WIADCA = West Indian American Day Carnival Association:
Example #5: Junkanoo Band Florida Moko Jumbies & Stilt Walkers Stilt Dancers Florida
Rythmtrail Ephraim, Published on Dec 29, 2013
Junkanoo Band in Florida, this Junkanoo Band from RythmTrail performing at a street parade in Miami Florida. You can also book this Junkanoo band with Stilt Dancers or Stilt Walkers also know as Moko Jumbies for your Convention, Party or Wedding anywhere in Florida and Countrywide
"Junkanoo" is a term for a form of street parade that originated in the Bahamas. Junkanoo bands are found in other Caribbean nations and in the United States. Click http://pancocojams.blogspot.com/2012/02/jonkanoo-gombey-new-orleans-indians.html for a pancocojams post on "Jonkanoo, Gombey, New Orleans Indians, & The Philadelphia Mummers Costume Traditions"
Example #6: African Stilt Walkers' Dance at 2014 Umoja Festival
steelydanforever, Published on Aug 14, 2014
The Kuumba Waoto dance/drum group at the Young Adult Stage
The dance moves and -to a lesser extent- the costumes worn by this group's stilt dancers are probably influenced by traditional African stilt dancers than by Caribbean moko jumbies. That said, one of the stilt dancers in this group is female, and I believe that traditionally all of the African stilt dancers were (and are?) male.

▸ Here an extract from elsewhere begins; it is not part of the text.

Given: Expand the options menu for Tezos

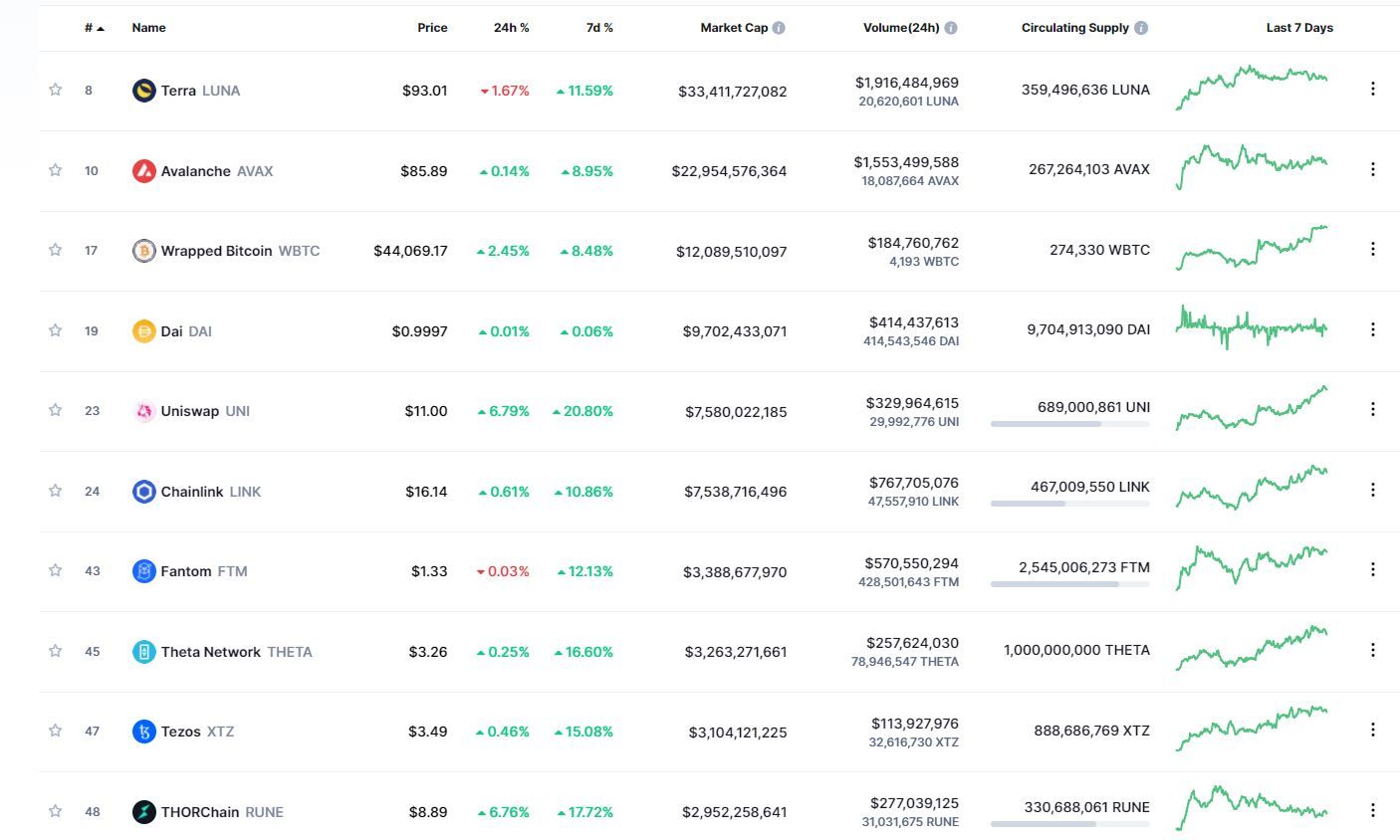Looking at the screenshot, I should [1372, 730].
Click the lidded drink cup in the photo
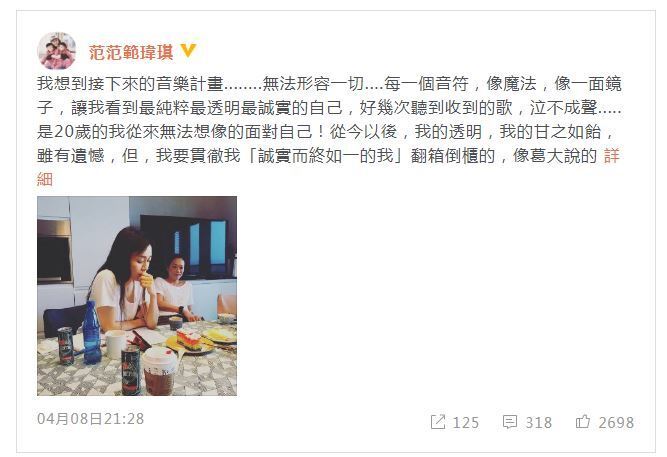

If I'm not mistaken, this particular "Umoja Festival" was in Knoxville, Tennessee (as per online information about the festival and about the Kuumba Watoto dance/drum group.
A number of cities in the United States have African American heritage festivals that include the word "Umoja". "Umoja" is a KiSwahili word that means "unity". "Kuumba Watoto" are KiSwahili words that mean "creative children".
Example #7: Stilt Walkers at Middletown Connecticut caribbean carnival 2014
Trading PhotoS, Videos of Live EventS, Published on Apr 28, 2015
Middletown Connecticut caribbean carnival 2014 in the United States of America.